There's the birth of her now motherless baby Dannielynn, the death of her 20-year-old son Daniel three days later, the dispute -- now between three live men, and goodness, a dead donor -- over the little girl's paternity.

Drugs came up almost immediately as the cause of her death, seconded even by her estranged mother. It's not a completely unreasonable assumption; after all, there were all the slurry-voiced appearances.

Yet almost nowhere did observers speculate her death might have sprung from a different kind of cocktail, say postpartum depression mixed with grief.

But why should they?

That's not the Anna Nicole we knew.

Our Anna had a story we knew by heart: no talent, an echo of Marilyn Monroe, a gold digger, a punchline, an addled tabloid queen. The idea that there might be another story is disruptive; it disturbs the narrative we signed on to, the one she helped create in exchange for fame.

When Vickie Lynn Hogan traded up to Anna Nicole Smith she was trying to rewrite her life. Vickie Lynn was poor, living in small-town Texas, married at 17 to a 16-year-old fry cook.

"Fame is the best way to reinvent yourself," says Jake Halpern, author of "Fame Junkies: The Hidden Truth Behind America's Favorite Addiction." "Her life did not seem to be going anywhere."

Wealth, Halpern points out, used to be the way out -- think of "The Great Gatsby." Anna Nicole, of course, seemingly hedged her bet, by becoming a Playboy Playmate and marrying 89-year-old billionaire J. Howard Marshall.

"But once you're reinvented, there's a huge hidden cost," Halpern adds. "You're locked into this person."

With her life story, her weight issues, her spacey ways, Anna Nicole was part Marilyn, part Oprah, part Elvis; a best-of remix of our favorite celebrity vices. That was her appeal.

"It's like watching a movie we've seen before," Halpern says. "Personal lives of celebrities are a whole 'nother realm of entertainment."

Yet as comfortable as her role made us, it may have made Anna less so. In her day, Monroe -- who was born Norma Jean and not Marilyn -- spoke of this, of keeping up the machinery of "Marilyn Monroe," of how exhausting it was to maintain that facade.
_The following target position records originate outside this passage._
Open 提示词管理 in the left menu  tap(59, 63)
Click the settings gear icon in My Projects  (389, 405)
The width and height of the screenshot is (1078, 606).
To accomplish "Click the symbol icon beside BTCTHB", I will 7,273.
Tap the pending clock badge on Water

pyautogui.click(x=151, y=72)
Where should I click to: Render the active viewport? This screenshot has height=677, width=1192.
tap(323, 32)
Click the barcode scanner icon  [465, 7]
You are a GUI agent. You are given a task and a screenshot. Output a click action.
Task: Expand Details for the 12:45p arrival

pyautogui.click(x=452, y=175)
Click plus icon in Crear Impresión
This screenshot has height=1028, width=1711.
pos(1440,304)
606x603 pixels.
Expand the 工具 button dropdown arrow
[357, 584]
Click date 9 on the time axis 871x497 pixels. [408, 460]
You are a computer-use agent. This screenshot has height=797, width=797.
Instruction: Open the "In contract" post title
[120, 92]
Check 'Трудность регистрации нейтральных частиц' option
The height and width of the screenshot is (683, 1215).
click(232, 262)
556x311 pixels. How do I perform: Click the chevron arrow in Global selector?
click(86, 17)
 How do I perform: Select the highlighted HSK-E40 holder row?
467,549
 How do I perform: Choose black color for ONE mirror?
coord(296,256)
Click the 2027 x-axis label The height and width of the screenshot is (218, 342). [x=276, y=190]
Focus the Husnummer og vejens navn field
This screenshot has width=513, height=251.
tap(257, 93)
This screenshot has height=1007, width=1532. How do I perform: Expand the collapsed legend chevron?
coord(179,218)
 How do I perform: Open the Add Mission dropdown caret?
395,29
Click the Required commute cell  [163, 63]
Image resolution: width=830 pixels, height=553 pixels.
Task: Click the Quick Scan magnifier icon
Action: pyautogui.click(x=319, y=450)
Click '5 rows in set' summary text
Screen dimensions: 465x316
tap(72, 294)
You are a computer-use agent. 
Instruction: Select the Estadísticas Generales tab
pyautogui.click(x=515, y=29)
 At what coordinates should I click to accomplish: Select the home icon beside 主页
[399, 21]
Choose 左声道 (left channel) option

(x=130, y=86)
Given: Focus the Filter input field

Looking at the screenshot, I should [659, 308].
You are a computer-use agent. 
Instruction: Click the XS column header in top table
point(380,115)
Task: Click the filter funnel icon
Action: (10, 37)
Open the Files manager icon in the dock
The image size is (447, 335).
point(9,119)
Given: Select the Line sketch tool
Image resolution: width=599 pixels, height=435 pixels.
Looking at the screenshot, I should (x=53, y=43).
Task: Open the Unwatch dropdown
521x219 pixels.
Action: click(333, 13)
Last week, a Houston Chronicle article quoted a man who knew Anna Nicole in her youth.

"People said she was real ambitious and talked about going off and doing great things, but how many people actually go off and do it?" he said. "She was just an ordinary, skinny, brown-haired local girl, but I do remember she was brighter than most of the kids we got."

Was Anna bright? Ambitious? Was she savvy? Was she in on the joke we called her? Was she going along to get along?

A lot of narratives are being written, in this age of reality shows, a lot of narratives being claimed and capitalized upon. Look at "Survivor" "villains" Rob and Amber -- they met on the "reality" TV show, she wins a million on the all-stars edition and they get engaged on camera. Then they go on "The Amazing Race," smart and ruthless all the way. This month, they're on Race's all-star edition.

Or Omarosa of "The Apprentice," who parlayed that into a gig on "The Surreal Life."

It doesn't matter anymore who they were. They are characters now, and we've been taught exactly how to think about them.

Priscilla Wald, a professor of English and women's studies at Duke University, understands the power of repeated references. She writes about narrative, examining how language about science circulates in popular culture and how the way media write about science affects the way we think about it.

She notes, for instance, that many people think of clones as not having a mother or a father, but rather, in the language of popular press, "donors." "If you see it enough, it gets in your head that [clones are] not human."

She sees similar echoes in the creation of an Anna Nicole. The characters we're assigned -- or we create -- are based on pre-existing stereotypes, she says. The stern guy with the heart of gold. The dumb blonde. Those stereotypes allow us to not dig any deeper. They make for a story line easy to follow, right to the end.

Now, with Anna Nicole gone, we can cast a new character. Ready for your close-up, Nicole Richie?